12.12.11 | By: Megan Langham

Morning Muse

“You’ve got nerve,” I said flatly.

He quirked his mouth at me, tossing aside the bit of paper he had been fiddling with. “And if I do, it’s only to balance your lack of it! Come now, really. You don’t expect me to believe that you never told that man the truth because you’d rather he heard the lie.”

“As a matter of fact I did,” I retorted, trying not to let myself laugh at the ludicrous memory. “Besides, it doesn’t make any difference. I don’t like him.”

“You don’t?” His eyes grew wide with mock surprise. “I’d have thought the two of you were lovers at the least. He does make you laugh, though, whenever you’re together—that ought to earn him some measure of your favour.”

“Do I laugh so little, then?”

“Oh, no. You laugh often—rather more often than happy people do.”

I bit my lip. His words had pierced a tender place, but they were true, perhaps truer than he knew—how like his facetious wisdom—and there was the sudden stirring tenderness in his storm-blue eyes to be accounted for. He was standing over me now, though I had not seen him move from his chair, and his hand was on my arm.

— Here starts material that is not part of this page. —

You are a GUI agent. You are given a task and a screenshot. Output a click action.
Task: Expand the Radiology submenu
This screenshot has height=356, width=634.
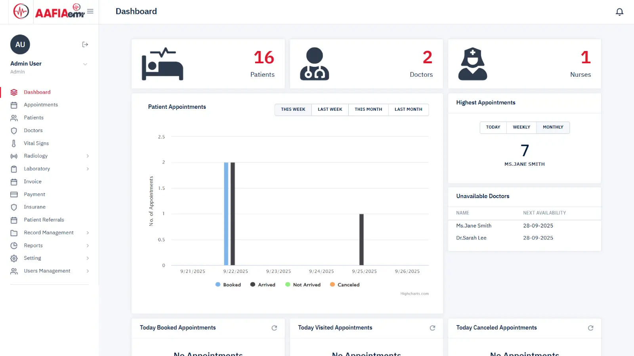pos(88,156)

Cariad,” he said, in a very different voice than before. “Cariad, I am an idiot. Please forgive me.”

“Yes, you are an idiot,” I said, smiling in spite of myself; in that jarring moment I knew I had never loved him more fully. “But it’s only idiots who dare to tell the truth. Thank you.”

His hand slid up to my shoulder and grasped it firmly. I could feel the ridges of his veins against the soft small of my neck. “Do you want to talk about it?”

With a sigh I laid my book down. “Perhaps not about that, not yet. But I’d like to know, if by any chance you care to tell me, why you think I’m not happy. Besides the laughter, of course; that’s no true test.”

He looked down at me for a long moment, his light eyebrows drawn together. Then he nodded decidedly and walked over to the bookshelf. “Just a moment. I’ve seen the answer; I’ll find it.”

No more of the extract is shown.